The Communications Workers of America also drew attention to the problems with the deal’s investment rules: “This agreement gives investment and legal protections to large multi-national corporations which shift jobs offshore in search of the lowest labor and environmental costs and highest profits. With no counter balance, multi-national corporations whipsaw workers and nations to prevent and eliminate bargaining rights.”

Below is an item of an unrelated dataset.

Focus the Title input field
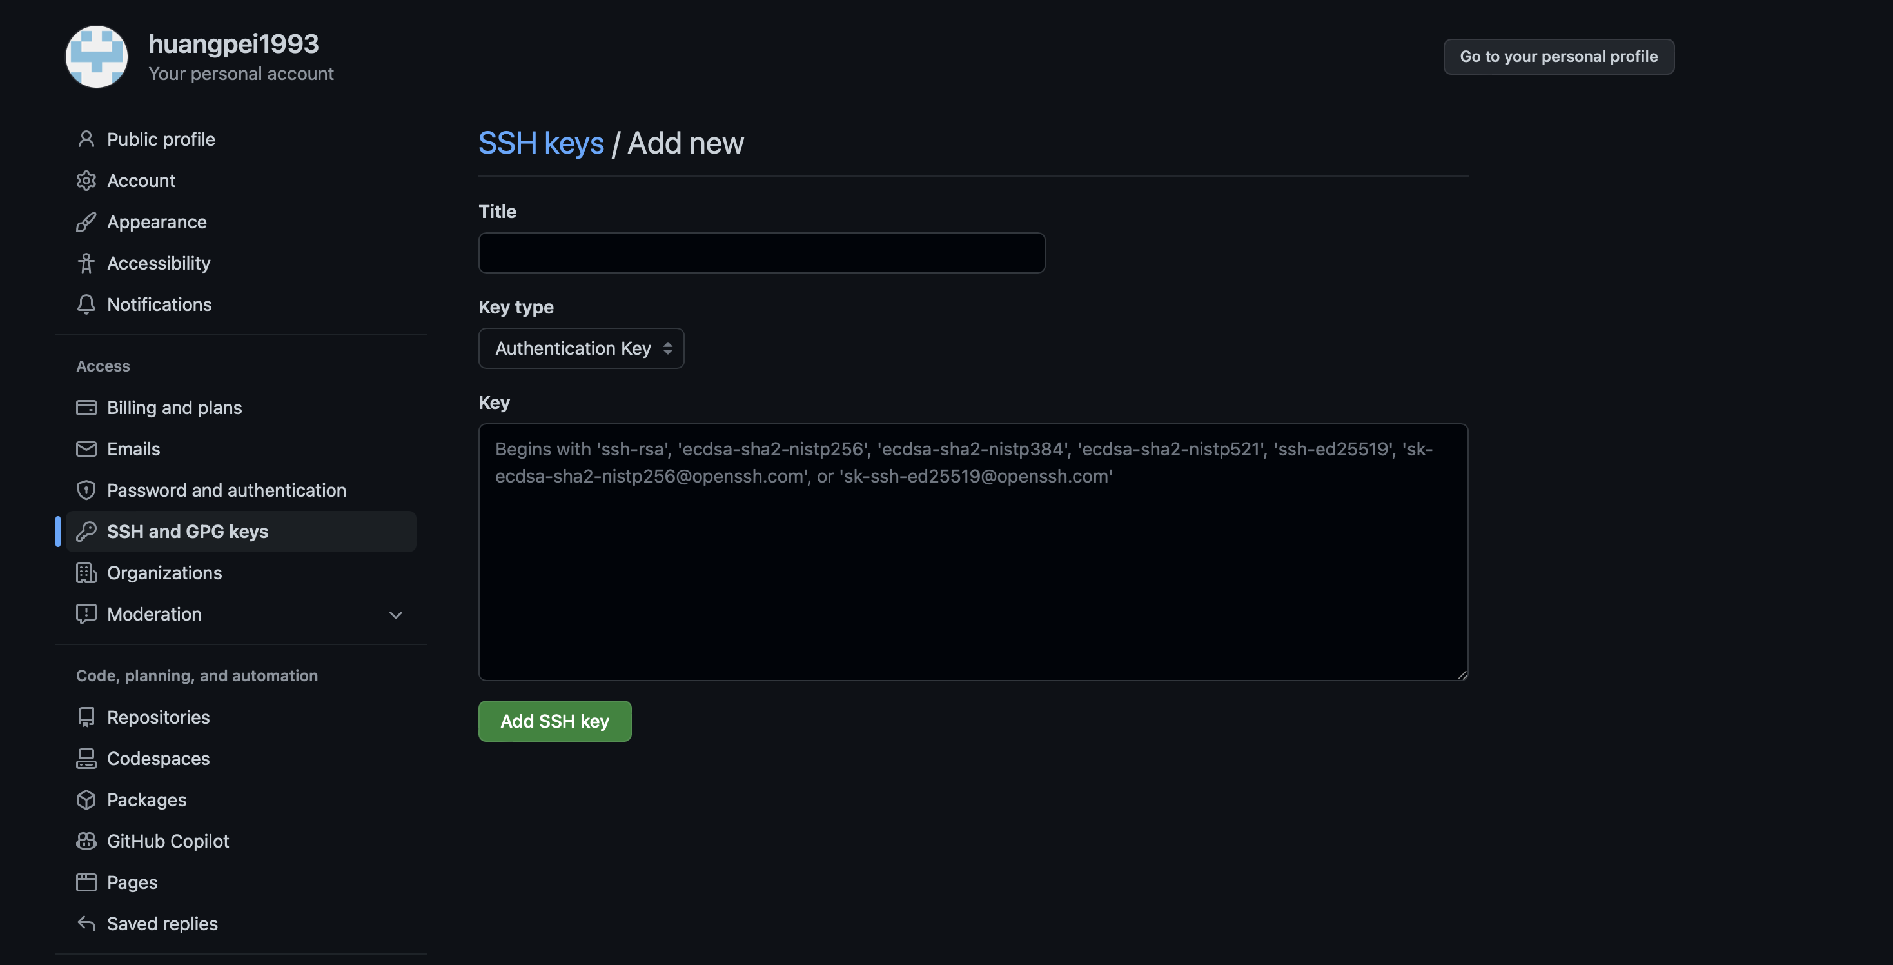Image resolution: width=1893 pixels, height=965 pixels. pyautogui.click(x=761, y=253)
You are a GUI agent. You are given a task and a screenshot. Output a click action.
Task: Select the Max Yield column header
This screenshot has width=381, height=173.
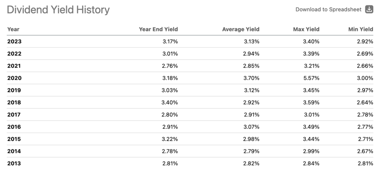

Several major U.S. environmental groups have also emphasized the problems with investor protections. According to Friends of the Earth, “The Korea trade pact replicates some of the worst aspects of NAFTA (North American Free Trade Agreement), providing foreign investors the right to challenge U.S. public health and environmental regulations that could put a dent in their current or expected profits. Like NAFTA, the agreement would also allow South Korean companies to challenge U.S. environmental laws in secret, unaccountable trade tribunals that completely bypass the U.S. judicial system.”

One little-known aspect of the investment chapters of U.S. trade agreements is that they ban the use of capital controls, a tool that has been used effectively by many countries to prevent or mitigate financial crisis. New Zealand academic Jan Kelsey has pointed out that recently adopted capital controls by the government of Korea would likely be in violation of the trade pact’s investment rules. According to Kelsey, “a number of measures adopted by South Korea in its national interest appear to conflict with the agreements it has signed with the US and the EU and also reveals inconsistencies in Korea’s obligations under the two agreements and with other international instruments that allow them more flexibility.”

As Boston University professor Kevin Gallagher stated in his article Obama must ditch Bush – era trade deals, “South Korea will join the growing group of nations that have recently resorted to currency controls in the wake of the global financial crisis. As a rash of new research has shown, such controls are legitimate tools to prevent and mitigate financial crises. Yet if the pending South Korea-US free trade agreement had been ratified by now, South Korea’s actions would be deemed illegal.”

Despite strong opposition from civil society groups in the United States and South Korea, the White House is expected to seek Congressional approval of the U.S.-Korea trade deal in early 2011.